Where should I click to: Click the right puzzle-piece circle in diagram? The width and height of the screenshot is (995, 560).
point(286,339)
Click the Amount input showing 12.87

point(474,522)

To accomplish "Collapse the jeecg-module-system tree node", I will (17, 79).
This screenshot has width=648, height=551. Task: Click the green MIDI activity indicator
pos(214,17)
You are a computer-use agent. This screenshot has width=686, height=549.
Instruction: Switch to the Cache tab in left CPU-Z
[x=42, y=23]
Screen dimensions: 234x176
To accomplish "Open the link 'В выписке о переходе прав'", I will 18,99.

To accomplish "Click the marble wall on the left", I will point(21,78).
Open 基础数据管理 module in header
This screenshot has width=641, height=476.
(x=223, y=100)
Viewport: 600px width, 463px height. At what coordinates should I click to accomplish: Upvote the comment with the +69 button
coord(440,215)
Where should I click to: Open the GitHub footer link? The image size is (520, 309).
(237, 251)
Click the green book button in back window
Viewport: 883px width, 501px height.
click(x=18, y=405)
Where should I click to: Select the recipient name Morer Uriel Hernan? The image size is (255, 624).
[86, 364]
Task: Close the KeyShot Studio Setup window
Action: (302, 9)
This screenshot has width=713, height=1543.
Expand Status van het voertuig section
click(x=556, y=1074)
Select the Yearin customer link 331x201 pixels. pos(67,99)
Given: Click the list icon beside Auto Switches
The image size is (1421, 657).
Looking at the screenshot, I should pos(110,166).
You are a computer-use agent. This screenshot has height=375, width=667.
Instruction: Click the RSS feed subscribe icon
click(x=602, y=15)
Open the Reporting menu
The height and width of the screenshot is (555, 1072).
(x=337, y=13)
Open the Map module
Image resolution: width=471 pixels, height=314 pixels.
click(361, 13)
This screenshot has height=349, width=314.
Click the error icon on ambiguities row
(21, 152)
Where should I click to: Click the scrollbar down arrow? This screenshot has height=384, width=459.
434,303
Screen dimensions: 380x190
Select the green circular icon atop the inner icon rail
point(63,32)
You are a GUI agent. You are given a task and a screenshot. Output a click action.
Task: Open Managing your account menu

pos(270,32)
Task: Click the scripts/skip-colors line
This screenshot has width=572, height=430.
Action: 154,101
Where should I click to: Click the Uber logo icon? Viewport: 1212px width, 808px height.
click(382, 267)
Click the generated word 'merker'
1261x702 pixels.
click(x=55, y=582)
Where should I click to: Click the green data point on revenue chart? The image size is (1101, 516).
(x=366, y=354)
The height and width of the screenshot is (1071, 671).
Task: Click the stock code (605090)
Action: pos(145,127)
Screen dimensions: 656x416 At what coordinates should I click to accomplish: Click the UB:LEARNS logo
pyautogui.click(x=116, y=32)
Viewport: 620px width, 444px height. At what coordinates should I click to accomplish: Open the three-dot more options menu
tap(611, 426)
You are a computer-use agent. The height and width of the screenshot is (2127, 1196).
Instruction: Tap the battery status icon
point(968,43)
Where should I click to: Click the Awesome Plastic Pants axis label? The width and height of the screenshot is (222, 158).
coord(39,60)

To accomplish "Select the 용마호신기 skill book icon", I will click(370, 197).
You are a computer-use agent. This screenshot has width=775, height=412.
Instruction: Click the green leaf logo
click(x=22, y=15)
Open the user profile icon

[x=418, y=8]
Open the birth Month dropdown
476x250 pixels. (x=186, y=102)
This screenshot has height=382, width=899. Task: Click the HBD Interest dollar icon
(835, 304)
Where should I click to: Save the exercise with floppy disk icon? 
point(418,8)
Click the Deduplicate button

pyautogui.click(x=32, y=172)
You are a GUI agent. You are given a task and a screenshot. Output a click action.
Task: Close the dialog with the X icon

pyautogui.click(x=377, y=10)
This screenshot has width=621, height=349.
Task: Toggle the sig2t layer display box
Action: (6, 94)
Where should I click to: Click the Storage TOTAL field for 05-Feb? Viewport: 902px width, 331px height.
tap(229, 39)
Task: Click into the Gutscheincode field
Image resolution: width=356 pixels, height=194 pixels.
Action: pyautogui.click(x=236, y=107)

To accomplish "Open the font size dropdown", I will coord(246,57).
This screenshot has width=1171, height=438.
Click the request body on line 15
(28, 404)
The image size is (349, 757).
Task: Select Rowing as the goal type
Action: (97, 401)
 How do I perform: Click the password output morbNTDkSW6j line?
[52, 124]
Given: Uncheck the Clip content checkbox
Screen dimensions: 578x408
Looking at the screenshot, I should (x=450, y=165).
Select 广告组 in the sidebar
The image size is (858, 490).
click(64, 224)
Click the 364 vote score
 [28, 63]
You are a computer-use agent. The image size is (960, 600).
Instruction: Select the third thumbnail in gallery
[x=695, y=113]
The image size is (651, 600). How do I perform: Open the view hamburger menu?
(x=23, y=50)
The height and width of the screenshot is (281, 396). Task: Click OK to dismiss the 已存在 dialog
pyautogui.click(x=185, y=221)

== What to work on ==
Each line from the one that contains "Screen dimensions: 578x408" through the last line of the listing above should be written out exactly, and no other line.

== Output for this task ==
Screen dimensions: 578x408
Looking at the screenshot, I should (x=450, y=165).
Select 广告组 in the sidebar
The image size is (858, 490).
click(64, 224)
Click the 364 vote score
 [28, 63]
You are a computer-use agent. The image size is (960, 600).
Instruction: Select the third thumbnail in gallery
[x=695, y=113]
The image size is (651, 600). How do I perform: Open the view hamburger menu?
(x=23, y=50)
The height and width of the screenshot is (281, 396). Task: Click OK to dismiss the 已存在 dialog
pyautogui.click(x=185, y=221)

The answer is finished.